File Input¶
The FileSpout reads the content of one or several files to inject them in the topology.
You can control the way the file input will delimit the input data. The simplest strategy is
to emit each line of the input file as one value. You can however deal with other patterns using the codec
parameter explained
below.
By default, the file input launches a single dedicated thread per file to scan. If the file is closed/rotated/recreated, it will be continuously reopened and read.
You can set a directory path instead of a single file path, in which
case all the files in there will be continuously read. You can also
wait for a new file to be written in this directory, this one will be
automatically read. Last, you can set a pattern to match the name of
the files to scan, such as for example *.log
. Note finally that just like
other nodes, you can include the rate limiter.

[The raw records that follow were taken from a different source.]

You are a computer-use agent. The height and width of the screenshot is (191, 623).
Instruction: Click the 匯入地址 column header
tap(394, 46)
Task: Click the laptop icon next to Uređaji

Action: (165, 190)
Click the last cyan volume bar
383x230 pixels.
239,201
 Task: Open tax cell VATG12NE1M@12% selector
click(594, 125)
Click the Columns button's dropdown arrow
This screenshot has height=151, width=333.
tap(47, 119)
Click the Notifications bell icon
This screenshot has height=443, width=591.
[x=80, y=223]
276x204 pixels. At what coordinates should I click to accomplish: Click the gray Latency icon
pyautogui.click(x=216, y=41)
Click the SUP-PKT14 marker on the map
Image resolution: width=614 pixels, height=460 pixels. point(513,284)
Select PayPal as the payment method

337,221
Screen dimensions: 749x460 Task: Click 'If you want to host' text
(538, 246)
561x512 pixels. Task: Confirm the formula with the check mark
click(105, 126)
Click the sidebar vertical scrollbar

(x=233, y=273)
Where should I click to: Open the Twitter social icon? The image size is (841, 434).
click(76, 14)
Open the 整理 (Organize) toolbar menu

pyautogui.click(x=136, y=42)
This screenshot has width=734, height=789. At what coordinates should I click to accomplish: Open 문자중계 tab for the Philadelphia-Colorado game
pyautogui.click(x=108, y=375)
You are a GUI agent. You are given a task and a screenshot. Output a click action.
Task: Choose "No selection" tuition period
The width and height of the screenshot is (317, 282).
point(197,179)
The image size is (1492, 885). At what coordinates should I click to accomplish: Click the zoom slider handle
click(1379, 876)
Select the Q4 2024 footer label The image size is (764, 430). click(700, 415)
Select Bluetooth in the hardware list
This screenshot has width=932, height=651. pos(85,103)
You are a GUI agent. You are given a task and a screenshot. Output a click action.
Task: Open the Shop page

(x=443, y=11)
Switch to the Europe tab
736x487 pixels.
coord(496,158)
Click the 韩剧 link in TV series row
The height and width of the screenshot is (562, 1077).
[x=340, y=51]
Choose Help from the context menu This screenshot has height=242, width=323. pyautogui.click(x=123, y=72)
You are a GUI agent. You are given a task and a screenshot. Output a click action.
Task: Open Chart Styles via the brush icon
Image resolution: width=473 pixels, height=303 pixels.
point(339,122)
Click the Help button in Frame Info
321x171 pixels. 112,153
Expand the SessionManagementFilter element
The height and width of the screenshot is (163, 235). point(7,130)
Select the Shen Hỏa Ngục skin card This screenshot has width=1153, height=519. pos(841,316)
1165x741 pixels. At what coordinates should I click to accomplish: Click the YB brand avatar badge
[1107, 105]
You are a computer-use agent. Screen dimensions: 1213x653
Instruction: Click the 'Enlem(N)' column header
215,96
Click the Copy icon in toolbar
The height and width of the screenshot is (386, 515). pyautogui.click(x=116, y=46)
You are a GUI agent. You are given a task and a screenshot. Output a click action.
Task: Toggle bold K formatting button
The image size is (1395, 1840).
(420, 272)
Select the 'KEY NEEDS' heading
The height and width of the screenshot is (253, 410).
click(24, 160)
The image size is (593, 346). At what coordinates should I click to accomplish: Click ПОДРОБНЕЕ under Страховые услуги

Here is a complete configuration example to read some files from a folder
{
"type" : "file_input",
"settings" : {
# the codec parameter tells the input how to truncate the
# file data ('line' is the default codec)
"codec" : "line",
# the path can be a file or a directory name
"path" : "/var/log",
# You can use regexes to select the files you want to read
# from the folder path
"path.regex" : ".*\\.log"
},
"storm_settings" : {
...
}
}
Info
the file input node will reemit any failed tuples (i.e. reemit the lines of files that have been signaled as failed by a downstream bolt). This makes the file input node robust and capable of coping with downstream failures. However, if the file input node itself is restarted, it will restart reading the files from the start or from the end. If you need more advanced and resilient data consuming, use the kafka input node instead.
File Reading Strategies¶
Watcher on a directory¶
You can activate the "watcher" feature on a specific path. This way, all files (in the initial path or any new subfolder) and archives (.zip,.gz) created in it will be read automatically.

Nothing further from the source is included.